En un controvertido sepelio multitudinario realizado este domingo en el corregimiento de Rionegro, municipio de Iquira, en el Huila, decenas de personas despidieron con honores a Emanuel Marín, conocido como alias «El Flaco», un cabecilla de 21 años de las disidencias del frente Isaías Pardo, originario de Páez, en el Cauca. El cortejo fúnebre, que se llevó a cabo dos días después de su muerte el pasado viernes 5 de diciembre de 2025, incluyó una caravana de motociclistas jóvenes, música a todo volumen, fuegos artificiales, vítores y disparos al aire, con la presencia de disidentes uniformados en una camioneta equipada con parlantes. El evento, capturado en imágenes divulgadas ampliamente en redes sociales y observado por habitantes desde calles y balcones, generó inmediatas críticas políticas contra el gobierno del presidente Gustavo Petro por supuestamente permitir tales manifestaciones de poder de grupos armados ilegales.
Alias «El Flaco» perdió la vida junto a otros tres integrantes del grupo, incluyendo una mujer, durante una confrontación armada con la Policía en la estación de Tesalia, donde intentaron atacarla con cilindros bomba y armas de largo alcance. Fuentes policiales destacaron el alcance simbólico de esta exhibición pública, que evidencia el control territorial que las disidencias ejercen en áreas rurales del Huila y Cauca, en medio de las políticas de «paz total» impulsadas por el Ejecutivo.
Reacciones políticas en cadena
El sepelio desató un aluvión de críticas desde la oposición, que cuestionó la permisividad del gobierno frente a las estructuras criminales. Políticos de diversos espectros políticos coincidieron en repudiar el acto como una afrenta a la seguridad ciudadana y un fracaso de la estrategia de diálogo con las disidencias.
«Urge un gobierno que corte de raíz la maleza, un gobierno que enfrente, someta y destruya a los bandidos que este mal gobierno Petro ha beneficiado.»
Jota Pe Hernández, senador
«Necesitamos un gobierno con mano dura, sin contemplaciones con los bandidos, que proteja al ciudadano y derrote al criminal.»
Jota Pe Hernández, senador
Abelardo de la Espriella, precandidato presidencial y abogado, fue tajante al calificar la situación como un triunfo del terrorismo sobre la fallida «paz total».
«eso que llamaron ‘paz total’ no es más que un fracaso para Colombia y un éxito para el terrorismo».
Abelardo de la Espriella, precandidato presidencial y abogado
«¡No lo vamos a permitir!»
Abelardo de la Espriella, precandidato presidencial y abogado
«Neutralización o cárcel: no tienen más destinos. ¡Firme por la Patria!»
Abelardo de la Espriella, precandidato presidencial y abogado
La senadora María Fernanda Cabal, precandidata presidencial del Centro Democrático, describió el entierro como indignante y un fortalecimiento de los violentos gracias a las políticas petristas.
«Esto es indignante.

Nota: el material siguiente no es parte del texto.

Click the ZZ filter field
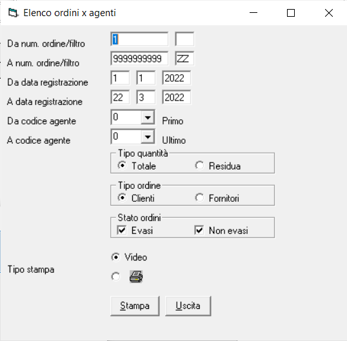 coord(184,59)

Los terroristas de las Farc despidieron con ‘honores’ y fusiles al aire a alias ‘El Flaco’».
María Fernanda Cabal, senadora y precandidata presidencial del Centro Democrático
«Esta es la paz total de Petro que solo sirvió para fortalecer a los violentos».
María Fernanda Cabal, senadora y precandidata presidencial del Centro Democrático
«Insisto en que la paz no se negocia, la paz se impone. No más diálogos inútiles con criminales».
María Fernanda Cabal, senadora y precandidata presidencial del Centro Democrático
Por su parte, el concejal de Cali, Juan Martín Bravo, lamentó la situación al afirmar que Colombia se ha convertido en una potencia mundial de la guerrilla debido a tanta permisividad, que a su juicio equivale a complicidad.
«Colombia, potencia mundial de la guerrilla. Tanta permisividad es complicidad».
Juan Martín Bravo, concejal de Cali
Este episodio subraya las tensiones en torno a la implementación de la «paz total», con las disidencias del frente Isaías Pardo mostrando su influencia en regiones olvidadas por el Estado, mientras la clase política opositora exige acciones firmes para recuperar el control territorial y someter a estos grupos armados ilegales.